2021.03.01 大手モジュールメーカーが電力小売りへハンファQセルズ、太陽光普及を後押し
設置された太陽光発電設備。電力小売り事業にも参入して、さらなる普及を図る
韓国の大手財閥企業、ハンファの日本法人で太陽光モジュールメーカーのハンファQセルズジャパン(東京都港区)が、国内での電力小売り事業に参入する。4月中に、ほぼ全国の家庭向け(沖縄県を除く)に販売を始める。同社によると、モジュールメーカーが単独で電力小売りに参入するのは珍しい。
同社は、国内で太陽光モジュールを年間800MW前後の出荷を続けており、出荷量はトップクラス。国内に1000社以上を有した販売代理店のネットワークや、電力プランの比較サイトなどを活用し、両面から電力販売を拡大させていく狙いだ。

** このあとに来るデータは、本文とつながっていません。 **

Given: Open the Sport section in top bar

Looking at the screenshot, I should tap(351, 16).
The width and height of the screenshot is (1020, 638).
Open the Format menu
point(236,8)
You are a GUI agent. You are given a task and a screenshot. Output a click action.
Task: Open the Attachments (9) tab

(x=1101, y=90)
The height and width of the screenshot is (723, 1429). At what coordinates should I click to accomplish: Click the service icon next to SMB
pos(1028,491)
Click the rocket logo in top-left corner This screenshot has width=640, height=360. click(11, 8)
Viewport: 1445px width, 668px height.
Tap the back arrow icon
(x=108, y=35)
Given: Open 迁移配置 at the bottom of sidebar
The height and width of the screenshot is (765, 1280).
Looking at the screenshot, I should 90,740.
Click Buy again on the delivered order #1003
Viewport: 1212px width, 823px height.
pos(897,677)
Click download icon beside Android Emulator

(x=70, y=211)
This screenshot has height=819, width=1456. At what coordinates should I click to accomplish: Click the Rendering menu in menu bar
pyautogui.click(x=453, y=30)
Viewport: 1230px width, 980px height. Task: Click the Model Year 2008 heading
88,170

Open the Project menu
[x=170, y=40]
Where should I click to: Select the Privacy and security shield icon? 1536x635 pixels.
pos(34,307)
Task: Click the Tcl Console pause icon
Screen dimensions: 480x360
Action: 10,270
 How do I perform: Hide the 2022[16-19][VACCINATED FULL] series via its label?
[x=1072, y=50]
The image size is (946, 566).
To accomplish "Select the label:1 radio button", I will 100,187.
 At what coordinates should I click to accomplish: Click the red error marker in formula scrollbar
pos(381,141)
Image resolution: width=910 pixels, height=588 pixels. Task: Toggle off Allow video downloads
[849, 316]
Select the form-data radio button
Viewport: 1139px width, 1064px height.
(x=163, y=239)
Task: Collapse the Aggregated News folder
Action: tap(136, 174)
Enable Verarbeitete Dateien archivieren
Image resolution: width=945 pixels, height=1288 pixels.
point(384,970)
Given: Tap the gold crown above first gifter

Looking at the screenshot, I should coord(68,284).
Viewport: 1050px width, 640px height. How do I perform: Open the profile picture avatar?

既に同社グループでは、拡大する再生可能エネルギーの地産地消などを見据えて、再エネや蓄電池といった分散型電源などをビジネスの的にした、100%子会社、レネックス(東京都港区)を16年1月に設立。傘下のレネックス電力(同)が数年前から電力サービス事業を開始した。
一般住宅や事業所の屋根に太陽光発電設備を無償提供して自家消費した電気料金などから収益を上げるPPA事業を展開している。全国で百数十社の代理店などを通じて、関東や関西などに一般家庭を中心に約2000棟に導入された実績もあるという。
今回、レネックス電力が一般家庭向けの電力販売を始める。プランは、大手電力よりも5%程度安くした価格設定にするほか、モジュールメーカーとしての強みを生かして、大手電力と同等の価格でも、卸市場などから調達した電力に、再エネ由来の電力であることを証明する非化石証書などを組み合わせて実現した実質再エネ100%の電力プランなどの提供にも力を入れていく。
太陽光発電設備やPPAとのセット売りなども検討していき、太陽光発電設備のさらなる普及を後押ししていく考えだ。また、今後は工場や家庭などが持つ分散型電源を統合・制御して一つの発電所のように機能させる仮想発電所(VPP)事業などへの参入も視野に入れ、実証なども始めているという。
ハンファQセルズジャパンは84年に、太陽電池世界大手の韓国・ハンファグループの日本法人として設立。2011年から国内で太陽光事業に参入し、国内での年間出荷量でトップになった実績もある。累積出荷量は、19年12月時点で5.1GWに達している。